WHAT THIS TASK INVOLVES:
Answer these questions from the fumarate reductase text.
1. Which fumarate antiporter is knocked out in E. coli?
2. Under the control of which promoter was the fumarate reductase expressed?
3. Through which outer membrane porin does the reduced mediator cross?

Genetical approach

Altering the metabolic pathway of fumarate by knocking out the fumarate antiporter DcuB in E. coli and manipulating different fumarate reductases.

Figure 1: The electron flow mediated by redox active molecules.

Figure 1: The electron flow in the respiratory chain.

Fumarate Reductase

We expressed the fumarate reductase (frd) from Escherichia coli under controll of the T7 promotor in different E. coli strains. This enzyme is located in the inner membrane and leads to an increased succinat production in the cell. The fumarate reductase can serve as e key enzyme in electron transfer into the cell and use the reduced mediator as electron donor.
Overview:
Fumarate reductase is part of the anaerobic fumarate respiration in E. coli. The related enzyme in aerobic respiration is succinate dehydrogenase, which catalyse the reaction from succinat to fumarate. The electrons were transferred from succinate to FADH₂ producing fumarate. Succinat dehydrogenase is also a membrane enzyme and it is part of the citric cycle. Fumarate reductase catalyses the reverse reaction of succinate dehydrogenase. Electrons were transferred under anaerobic conditions from FADH₂ to fumarate. Succinate is secreted into the media to take electrons out of the cell. In our project we use fumarate reductase in combination with an extracellular mediator as electron donor to transfer electrons into bacterial cells. The reduced mediator cross the outer membrane of E. coli through outer membrane porine OprF (BBa_K1172507). Mediators diffuse into inner membrane and transfer electrons to fumarate reductase. After that the reduced fumarate reductase transfer electrons to fumarate producing succinate. Succinate can serve as substrate for succinate dehydrogenase, which catalyzes oxidation of succinate into fumarate again. So we create a loop in the citric cycle between fumarate and succinate generating FADH₂ as reductive power in the cell. Electrons are transferred to FAD+, which generate proton translocation from cytosol into the periplasmatic space. The proton motoric force achieve ATP production. So mediator-dependent activity of fumarate reductase serve as energy source for bacterial cells.

COLLECTED MATERIAL:

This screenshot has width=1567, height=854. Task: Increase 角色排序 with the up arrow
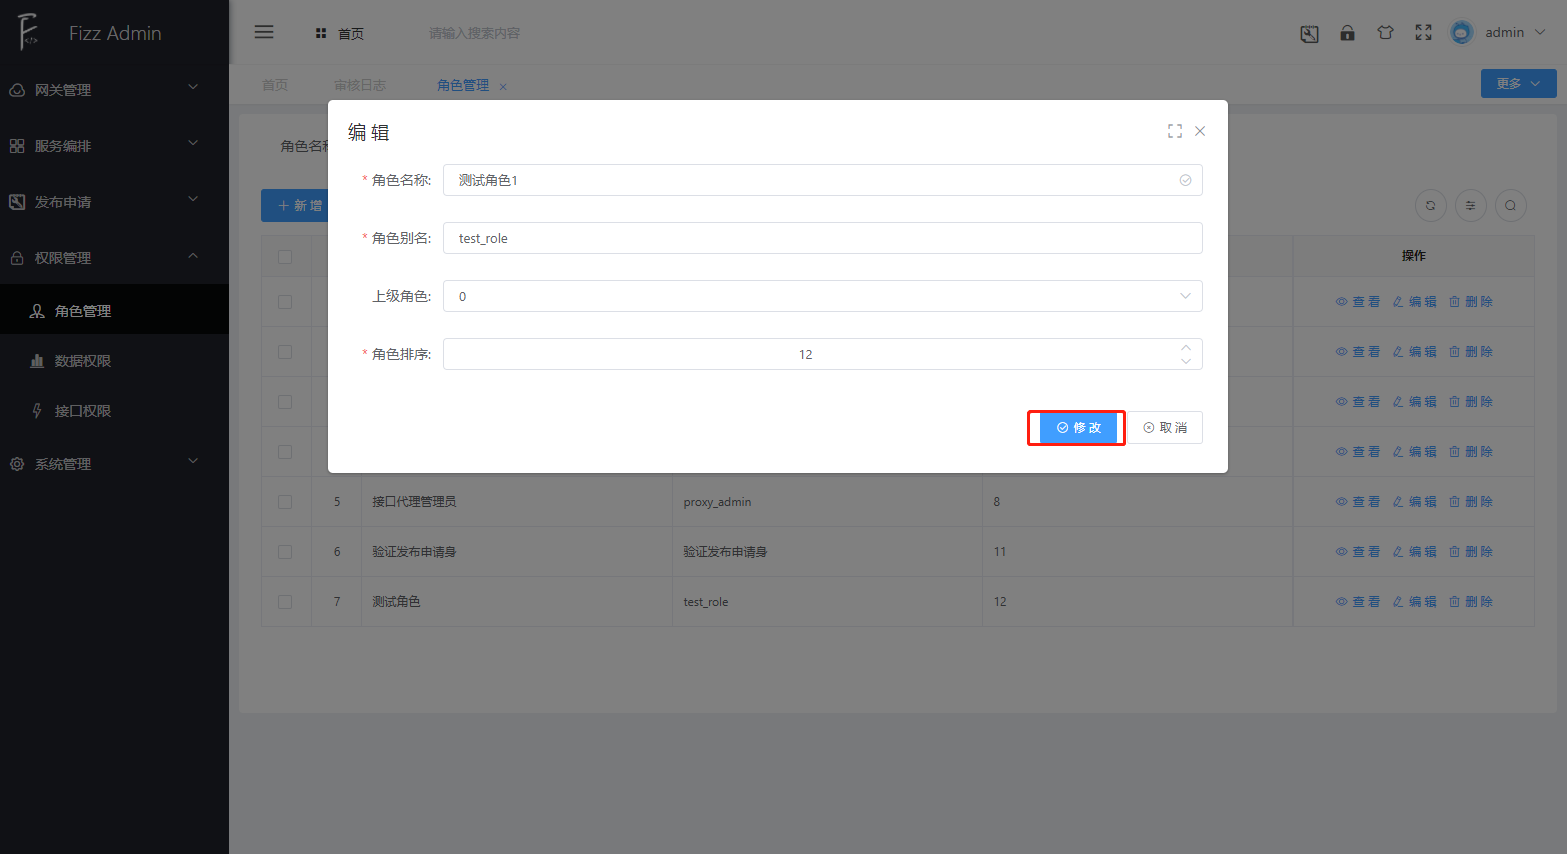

EXERCISE ANSWER:
1. DcuB
2. The T7 promoter
3. OprF (BBa_K1172507)